- **Exercise requirements**: List every film title that appears in the film review below.

- **Page excerpt**:
..........

Film Review: The Danish Girl

“I Think Lily’s Thoughts, I Dream Her Dreams. She Was Always There…”

Beginning with The King’s Speech and continuing with Les Miserables, director Tom Hooper has now gained the rather envious typecast of being a filmmaker who is infatuated with the award season and the ultimate array of glory and praise that follows it at every turn. Add into the mix last year’s Oscar winner for Best Actor, Eddie Redmayne, and a story focusing on the tragedy of love, desire and ultimately, human identity, it would be easy to assume that The Danish Girl would be another success story for Hooper at this year’s incoming award season yet the reality is, superb acting aside, Hooper’s latest is unfortunately a rather plodding, shallow and cold adaptation of David Ebershoff’s 2000 novel of the same name which focuses upon the life of Danish painters Lili Elbe and Gerda Wegener and the struggle of the former’s attempt at gender reassignment surgery, one of the first recorded persons to have done so back in the mid-1920’s.

It’s hard to examine The Danish Girl as anything other than a rather disappointing experience, with the hype of a emotional, compelling drama led by the brilliance of both Eddie Redmayne and Alicia Vikander being completely overshadowed by the lack of distinct emotion within the plot resulting in there neither being a sense of sympathy or empathy for the character of Lili/Einar even when played flawlessly by Eddie Redmayne. It is certainly strange for the pedigree of an actor such as Redmayne to convey a character so well on-screen yet still failing at any attempt to convert similar emotions onto the viewer, showing that perhaps the weak script is the central problem is failing to resonate any true feelings towards the film. Furthermore, the film’s central performance arguably is not from Redmayne himself and instead, is that of Vikander, the ambiguous, titular Danish Girl perhaps, who seems to be the easier of the two to fully embrace and understand resulting in a conflicting battle between a love for the acting and disappointment at the script.

In a roundabout sort of way, The Danish Girl is a fine example of a movie that is solely saved by the pedigree of its’ cast rather than that of it’s script and emotional impact, showing that for all its’ weaknesses, Tom Hooper’s latest will indeed carry on his proud awards success but for it’s acting alone, with The Danish Girl saved from being a forgettable, drab biographical, built only on the reputation of Hooper thanks to both Vikander and Redmayne. Oscar wins? Maybe not, but nominations is a sure thing, evident by their recognition by the Golden Globes, yet if wins were secured by either actor, it would only be remembered as a win for “that film about gender reassignment”, not the legacy I’m sure Hooper intended.

..........

- **Data under study**:
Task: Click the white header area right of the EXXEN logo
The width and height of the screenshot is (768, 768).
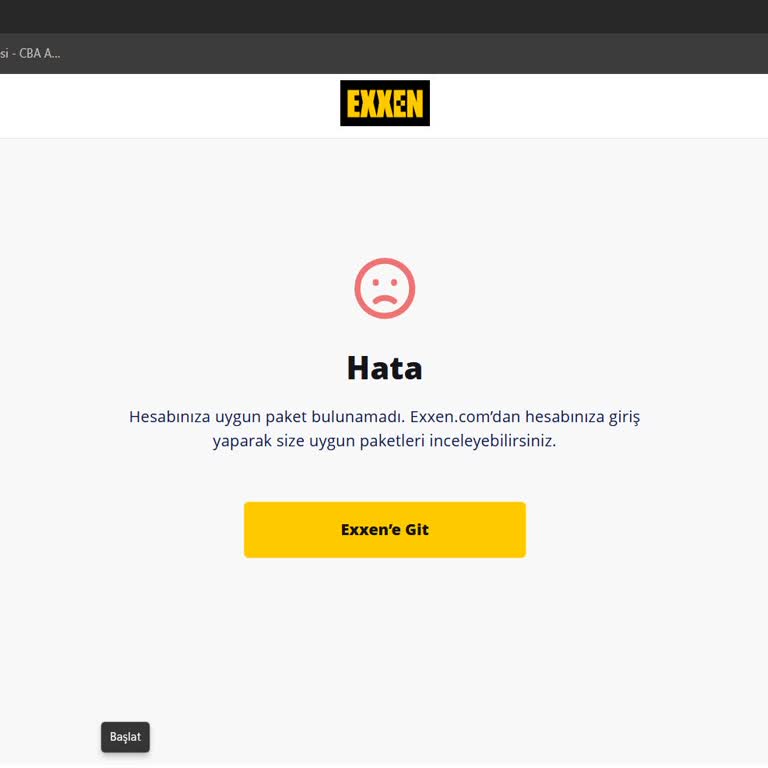Action: [599, 106]
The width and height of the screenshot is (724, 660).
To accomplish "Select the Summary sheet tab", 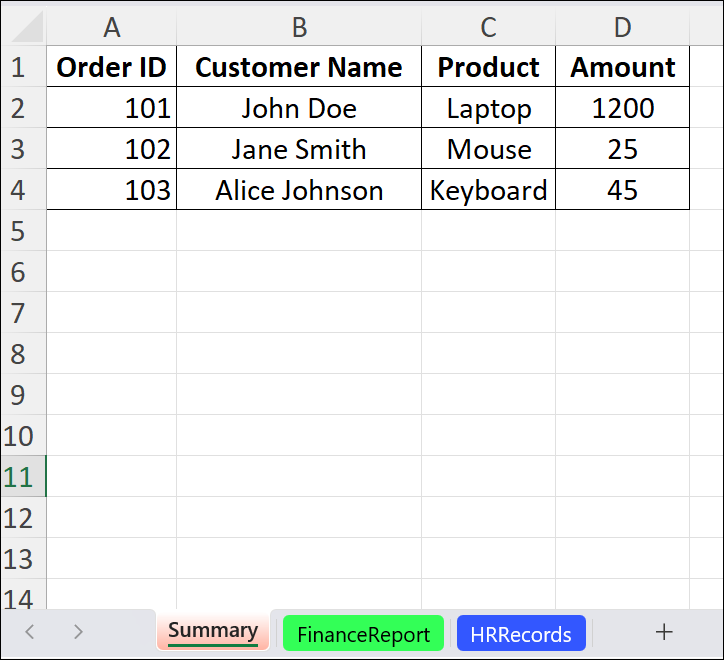I will 212,631.
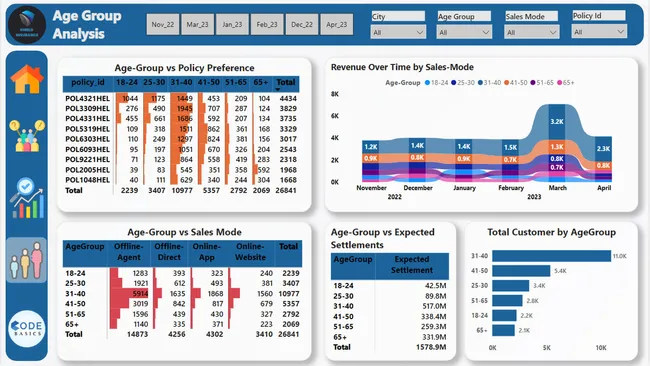This screenshot has height=366, width=650.
Task: Open the Home page house icon
Action: pos(27,79)
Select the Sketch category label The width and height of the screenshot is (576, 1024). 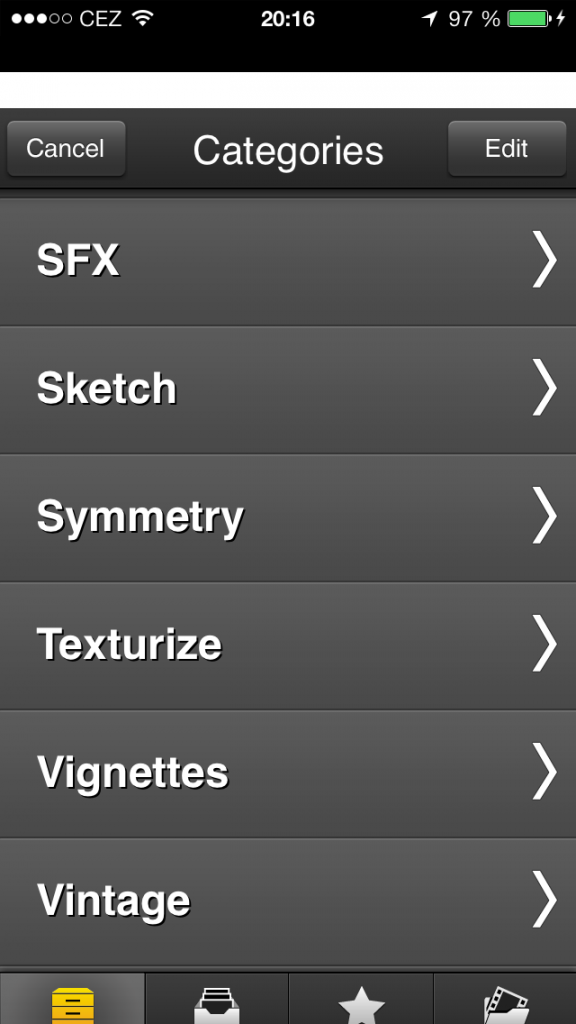pyautogui.click(x=106, y=389)
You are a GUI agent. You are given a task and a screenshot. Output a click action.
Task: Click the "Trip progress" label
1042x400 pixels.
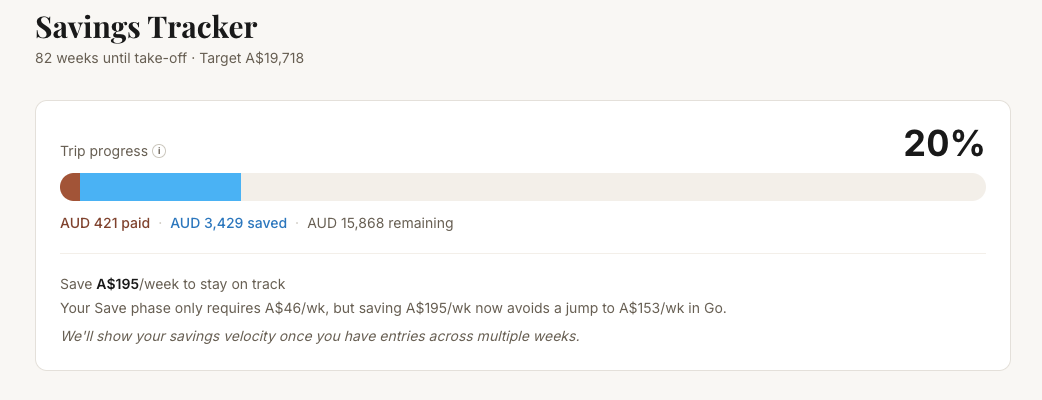tap(104, 152)
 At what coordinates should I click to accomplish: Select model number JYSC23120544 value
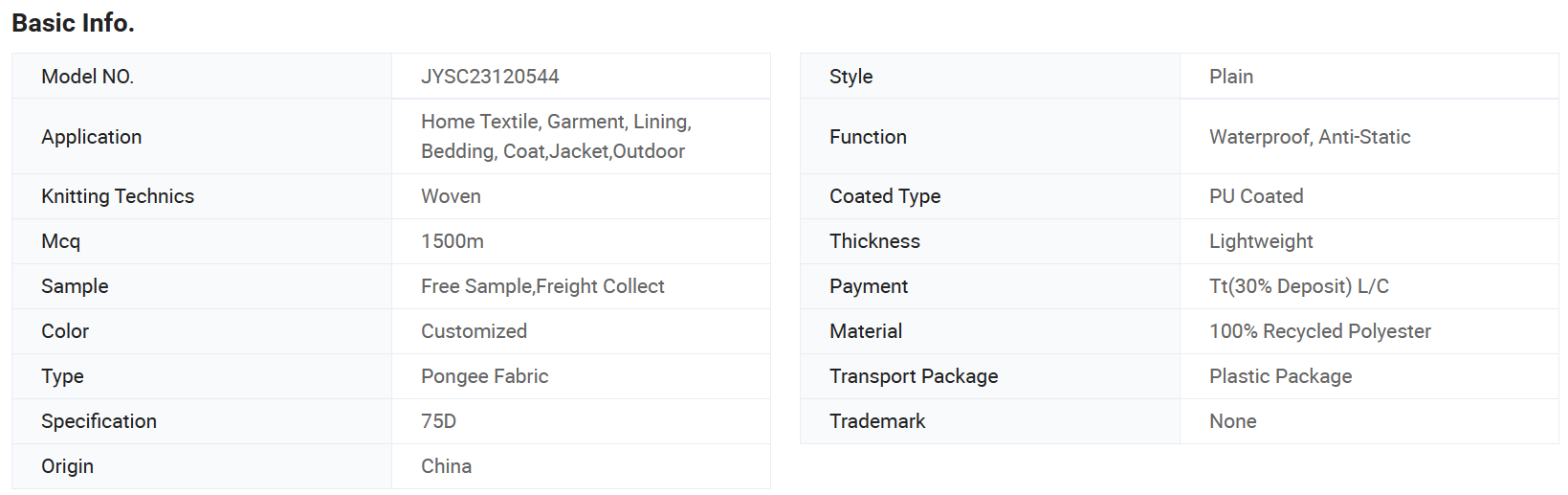(x=490, y=77)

..........

- **Written solution**:
The Danish Girl
The King's Speech
Les Miserables